Dry Eye Syndrome

Every person has probably felt the sensation of itching and as if there was a foreign body in the eye. As a rule these complaints pass by. But if the complaints turn into a daily nuisance, you might be experiencing the dry eye syndrome.

The dry eye syndrome is formed when tear production is slow, its function is not adequate and the tear film covering the eye is fragmented and unstable.

The tear film consists of three parts:

  • exterior layer or oil layer that prevents the tear fluid from evaporating;
  • middle layer or water layer that makes up the largest part and consists mostly of water;
  • interior layer or the mucus layer that helps the tear film form connections with the cornea’s epithelial cells.

Tear film forms up a significant part of the eye’s power to break optical light and if there are defects in that structure, then also optics and vision acuity are affected. Tear film also has a protection function that is lessened in case of defects and therefore also inflammations are more sudden.

The dry eye syndrome is a disease with many factors which means that problems may lie in eyelids, lacrimal glands, eyelid gland, cornea or mucous membrane. The disease has many symptoms that affect a person’s life quality significantly and which treatment can be quite complicated.
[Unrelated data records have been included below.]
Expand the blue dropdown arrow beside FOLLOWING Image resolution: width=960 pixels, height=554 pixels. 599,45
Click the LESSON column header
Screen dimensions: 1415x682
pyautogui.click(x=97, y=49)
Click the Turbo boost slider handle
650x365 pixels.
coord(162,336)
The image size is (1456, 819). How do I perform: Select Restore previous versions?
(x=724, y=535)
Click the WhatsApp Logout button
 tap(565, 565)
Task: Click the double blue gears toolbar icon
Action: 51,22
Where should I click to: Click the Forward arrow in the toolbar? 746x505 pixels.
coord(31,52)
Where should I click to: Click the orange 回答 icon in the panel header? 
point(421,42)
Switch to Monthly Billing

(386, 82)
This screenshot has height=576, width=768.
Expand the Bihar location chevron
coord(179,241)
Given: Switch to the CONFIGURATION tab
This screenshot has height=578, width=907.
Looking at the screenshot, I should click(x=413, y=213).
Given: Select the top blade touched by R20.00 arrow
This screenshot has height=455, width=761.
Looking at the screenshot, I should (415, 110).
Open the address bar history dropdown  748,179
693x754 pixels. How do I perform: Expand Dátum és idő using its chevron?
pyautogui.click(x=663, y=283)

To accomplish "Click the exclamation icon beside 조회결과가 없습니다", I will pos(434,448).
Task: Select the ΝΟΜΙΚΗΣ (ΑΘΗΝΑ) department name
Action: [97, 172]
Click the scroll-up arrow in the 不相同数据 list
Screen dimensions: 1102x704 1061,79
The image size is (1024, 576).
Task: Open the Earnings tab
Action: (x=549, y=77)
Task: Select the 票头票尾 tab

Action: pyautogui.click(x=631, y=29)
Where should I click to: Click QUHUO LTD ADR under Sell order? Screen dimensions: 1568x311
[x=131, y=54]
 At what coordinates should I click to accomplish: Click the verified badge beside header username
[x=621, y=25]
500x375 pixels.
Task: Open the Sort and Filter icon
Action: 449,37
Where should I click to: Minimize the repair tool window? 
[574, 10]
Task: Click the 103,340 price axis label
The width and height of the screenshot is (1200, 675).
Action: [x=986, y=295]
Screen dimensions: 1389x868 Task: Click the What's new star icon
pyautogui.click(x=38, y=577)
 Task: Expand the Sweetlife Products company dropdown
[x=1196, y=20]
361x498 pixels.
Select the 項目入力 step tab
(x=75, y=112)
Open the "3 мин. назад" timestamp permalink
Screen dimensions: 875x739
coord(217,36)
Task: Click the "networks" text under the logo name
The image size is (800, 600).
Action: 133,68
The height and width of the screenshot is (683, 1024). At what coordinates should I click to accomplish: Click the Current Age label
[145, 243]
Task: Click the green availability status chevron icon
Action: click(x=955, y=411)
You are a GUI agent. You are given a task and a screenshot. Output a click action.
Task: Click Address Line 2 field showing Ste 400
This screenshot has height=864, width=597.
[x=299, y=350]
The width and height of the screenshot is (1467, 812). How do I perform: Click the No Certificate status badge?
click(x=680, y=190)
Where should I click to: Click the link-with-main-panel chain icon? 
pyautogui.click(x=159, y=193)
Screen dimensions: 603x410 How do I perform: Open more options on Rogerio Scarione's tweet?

The studies have concluded that nearly 18% of women and 11% of men experience dry eye complaints during their life and aging increases the risk of growing into a syndrome.

The cause of dry eye syndrome for younger people are associated with:

  • working with computer and other screens – eye blinking decreases;
  • using air conditioner;
  • using contact lenses;
  • patients’ eyes may be more dry after refractive surgery;
  • air being too dry at work or at home;
  • pregnancy, breast-feeding or using contraceptives;
  • using antidepressants, heart medication or other medication.

The cause of dry eye syndrome for older people are associated with:

  • decreased production of tear fluid related to aging;
  • hormonal changes accompaning menopause;
  • the dysfunction of the eyelid gland;
  • postoperative corneal changes.

Complaints of the dry eye syndrome are very different:

  • the sensation of having sand in the eye
  • sense of stinging
  • sense of pain
  • eyes itching
  • soreness
  • sensitivity and agitation, a burning sensation
  • blurry vision
  • sense of having a film before the eyes
  • eyes watering
  • red eyes
  • sensitivity to light

It is not possible to cure the dry eye syndrome but it is certainly possible to relieve it. It might help to increase air moisture with special humidifiers. When working with computer, it helps to position the monitor a little lower from the eye level, then the upper lid covers the greater part of the eye’s surface.
It is also important to make a small break after every 20–30 minutes.

In many cases it helps to use moisturizing eye drops. Which type of eye drops to use, please turn to your ophtalmologist for a consultation, as there is a wide variety of eye drops with different effects. It might also help to take omega‑3 fatty acids that promote the work of eyelid gland. In more severe cases it is possible to position shutters into the eye’s tear duct which block the tears from moving into the tear channel and makes them stay on the eye’s surface and thus moisturizing the eye.